Elle sembla réfléchir un instant.
- Je vais y penser plus sérieusement, mais tu as le droit de m'inviter pour me séduire. Saches déjà que je déteste les balais et tout ce qui a trait au vol.
Il retourna s'asseoir en se frottant les mains et la journée se passa comme d'habitude, ainsi que toute la semaine. Elle accepta de sortir avec le Serpentard, Alan Grey, le lendemain de sa demande, et tout le monde put voir le nouveau couple le plus en vue du lycée manger ensemble, se promener, bosser et surtout s'embrasser. Alan était blond comme Drago mais aux yeux vert pomme et à la bouche bien dessinée. Il était un des sex-symbols du lycée.

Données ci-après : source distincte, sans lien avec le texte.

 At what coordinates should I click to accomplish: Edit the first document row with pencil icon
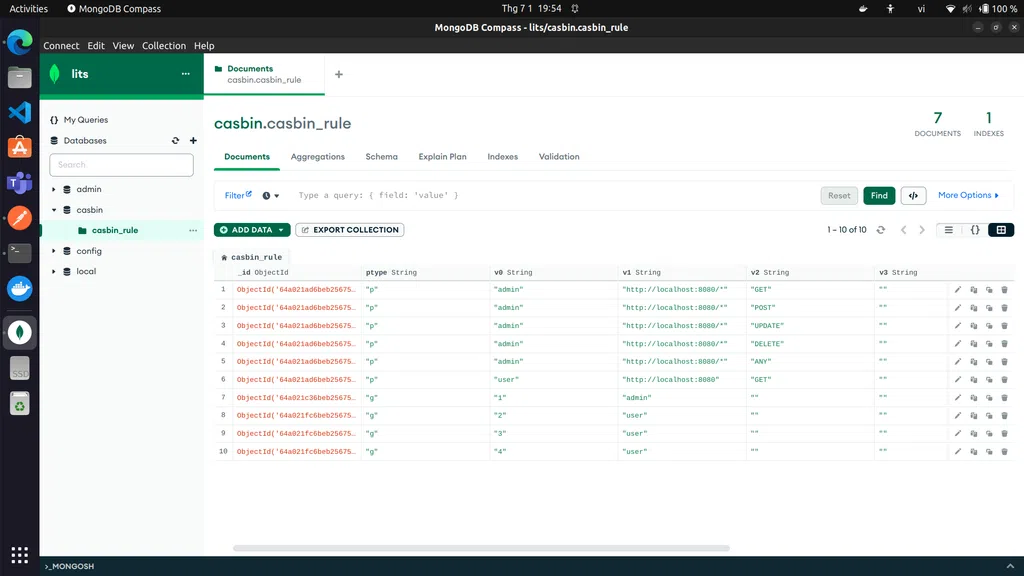coord(957,290)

Il était très attentionné envers Hermione et la couvrait déjà de cadeaux.
Le troisième jour de leur seconde semaine de fréquentation, elle se rendit compte que Luna se mourait d'amour pour se brave Alan. Alors elle essaya d'arranger le coup et les fit se rencontrer un soir de match. Le lendemain, il lui apporta une superbe bague d'émeraude, lui annonça qu'il l'avait trompée et qu'il aimait Luna sincèrement. Elle lui donna sa bénédiction et lui rendit sa bague. Il refusa de la reprendre.

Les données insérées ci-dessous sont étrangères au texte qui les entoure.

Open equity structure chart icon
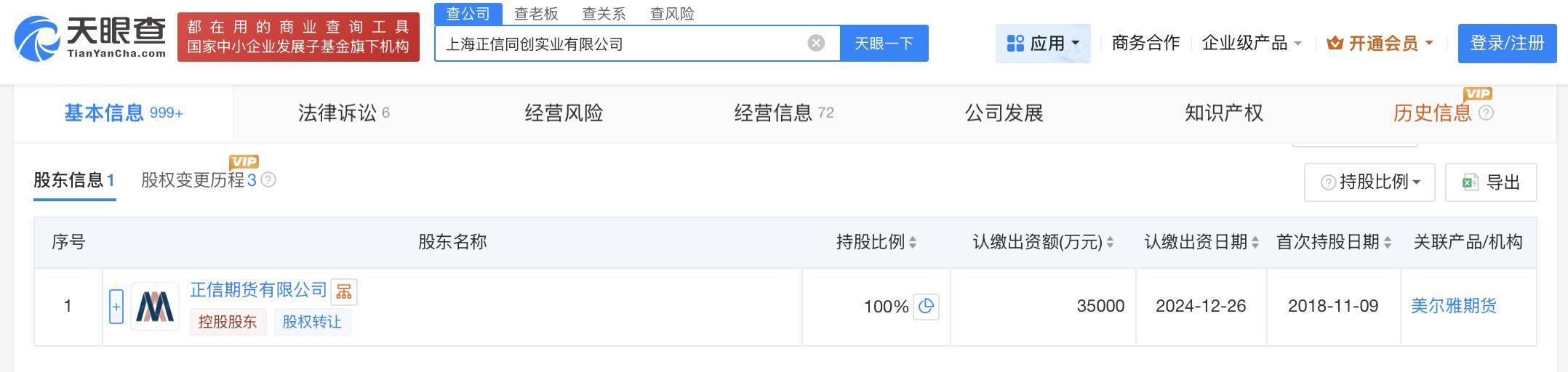click(x=344, y=291)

- Je l'ai faite faire uniquement pour toi, Hermione. Tu es une femme fabuleuse. J'envie celui qui t'aura pour femme.
Elle porta donc cette bague et le jeudi, le tout-Poudlard croyait que Alan l'avait demandée en mariage. Elle se garda bien de démentir cette rumeur, même auprès de ses amis, et le soir, elle arriva à sa retenue la bague à la main gauche.
Rogue et elle avaient cessé de se parler, surtout lors des retenues. Mais elle espérait qu'il dise quelque chose ce soir. Et c'est ce qu'il fit.
- Félicitations, miss Granger, fit il sèchement.
- Merci, répondit elle aussi froidement que lui.
Elle prit la brosse à dents et commença à nettoyer les chaudrons activement. Soudain, une main la souleva et une bouche bâillonna la sienne, se faisant dure et exigeante. Elle glissa la main dans les cheveux de Rogue et l'attira encore plus près d'elle. Ils se séparèrent à cause du manque d'air et il la fixa.
- Ne l'épousez pas, ordonna t'il presque.
- Pourquoi ? Il m'aime, lui, murmura t'elle. Vous et moi, c'est juste une alchimie.
- Vous savez bien que c'est plus que cela.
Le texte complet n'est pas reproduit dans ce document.